Nunca. No ahora. Y nunca podría.
Él examina ceñudo los documentos y luego los pasa para que sean inspeccionados. Se plantean objeciones. ¿Debe añadirse Wyatt? No, en modo alguno. Si se le ha de juzgar, piensa él, si el rey llega tan lejos, entonces se le segregará de ese grupo contaminado, y empezaremos de nuevo con una hoja en blanco; en este juicio, con estos acusados, sólo hay un camino, no hay más salida, no hay más dirección que la del patíbulo.

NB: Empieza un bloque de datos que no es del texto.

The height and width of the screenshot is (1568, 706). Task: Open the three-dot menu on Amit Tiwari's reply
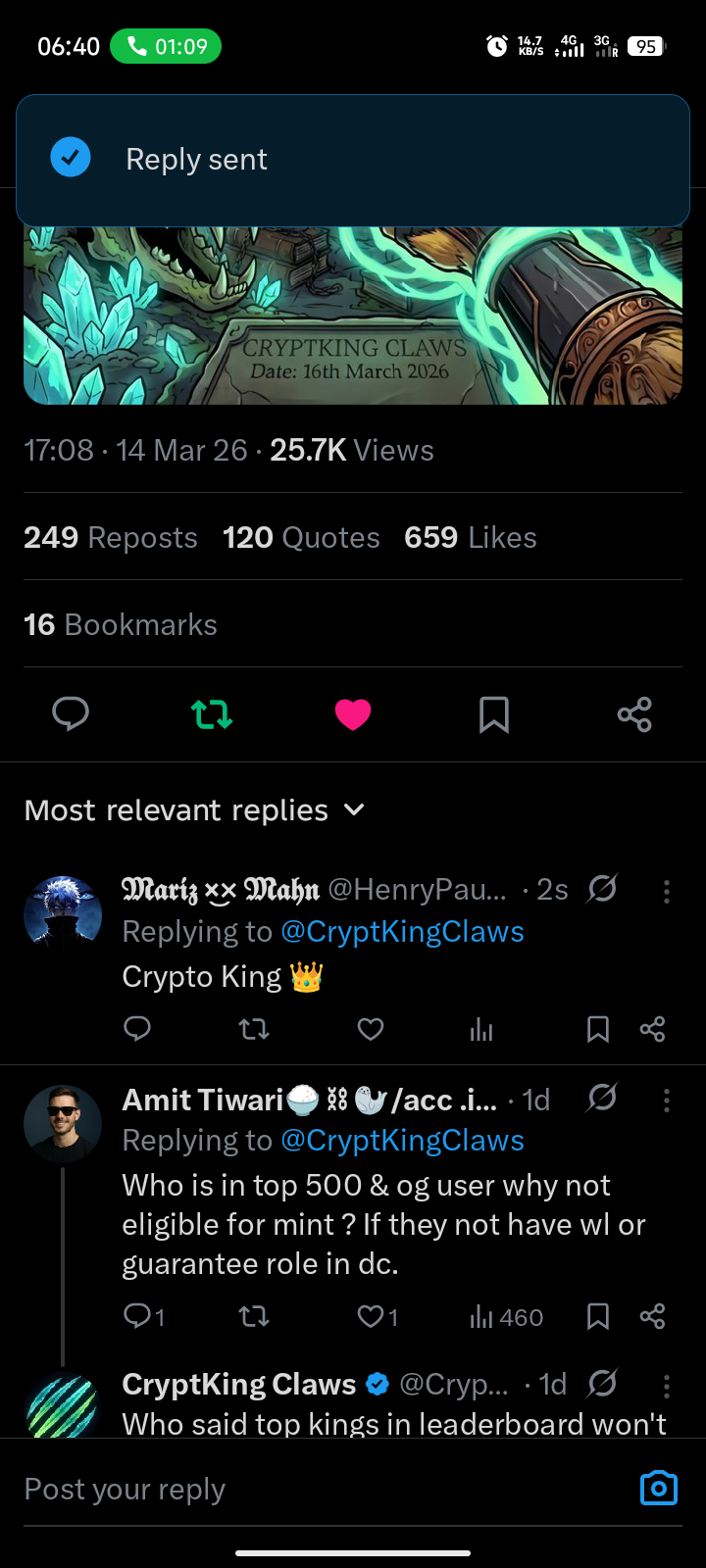pos(667,1101)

¿Y si hay discrepancias, visibles para los que llevan las cuentas de dónde residía la corte este día o aquél? Él dice: Brereton, en una ocasión, me contó que era capaz de estar en dos sitios al mismo tiempo. Y puestos a pensar en ello, Weston lo hizo así. Los amantes de Ana son gentilhombres fantasmas, que revolotean en la noche con intenciones adúlteras. Vienen y van de noche, sin que nadie pueda detenerlos. Se deslizan sobre la superficie del río como mosquitos, titilan contra la oscuridad, los jubones cosidos con diamantes. La luna los ve, atisbando desde su capirote de hueso, y el agua del Támesis los refleja, reluciendo como peces, como perlas.